Task objective: Pictures are to be dropped, and only the lines from the one containing "Task: Open the 独立域名 hot search link" through the end of the data below are to be reproduced as written.

[Saved data entries]

################

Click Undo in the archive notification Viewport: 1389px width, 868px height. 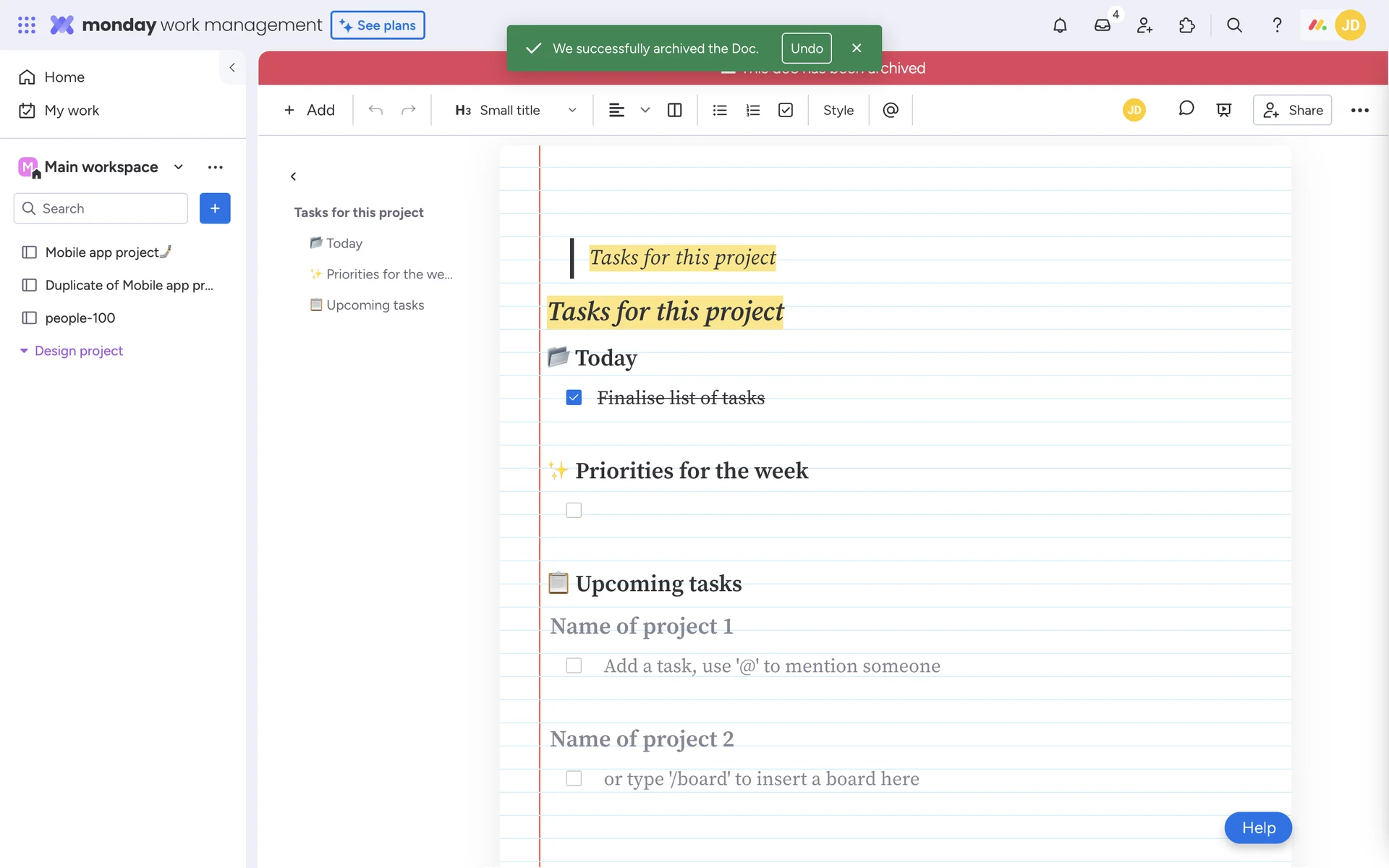(x=806, y=48)
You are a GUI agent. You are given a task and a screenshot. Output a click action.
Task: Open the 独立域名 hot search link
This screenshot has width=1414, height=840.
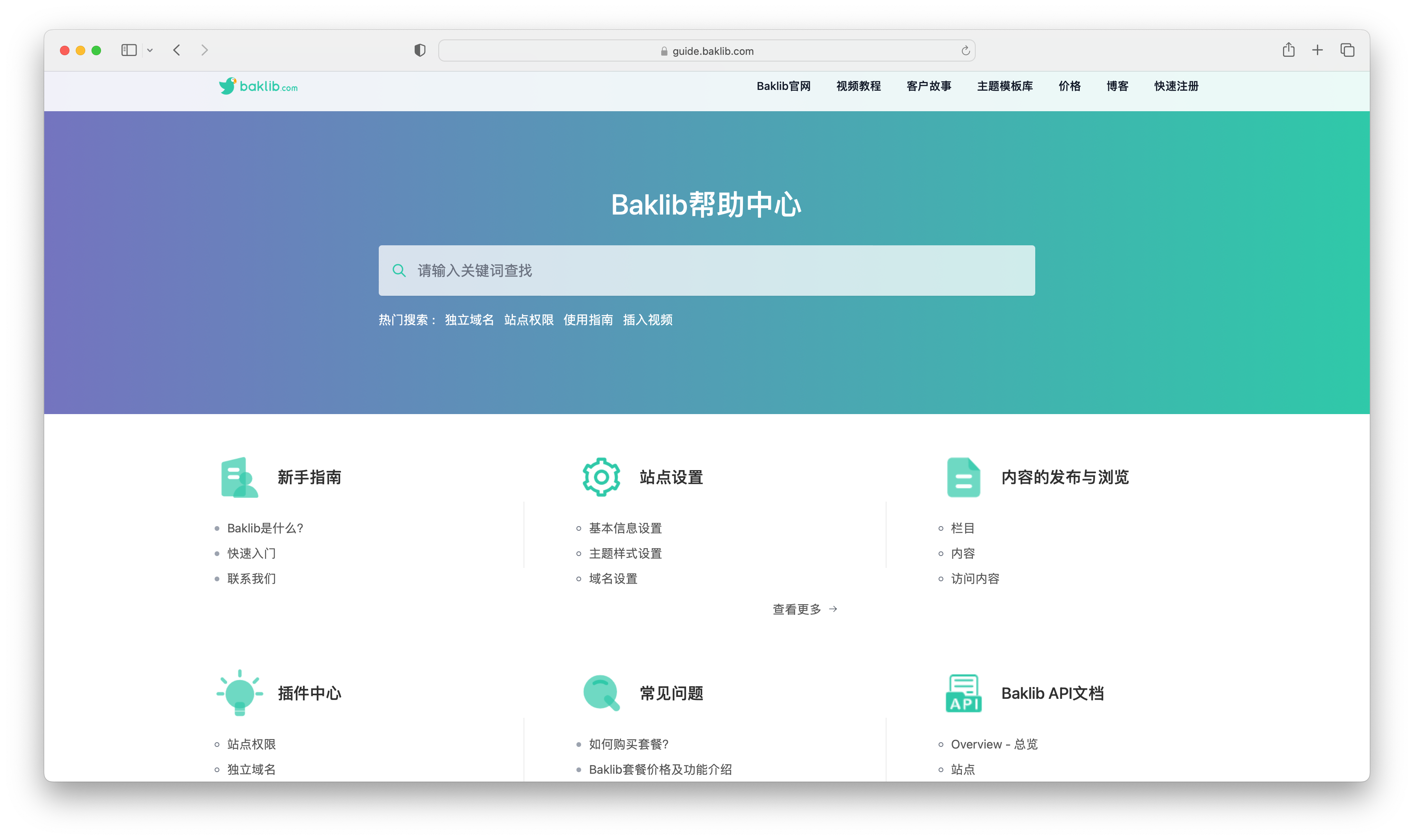tap(469, 320)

################

Result:
Task: Open the 独立域名 hot search link
This screenshot has width=1414, height=840.
tap(469, 320)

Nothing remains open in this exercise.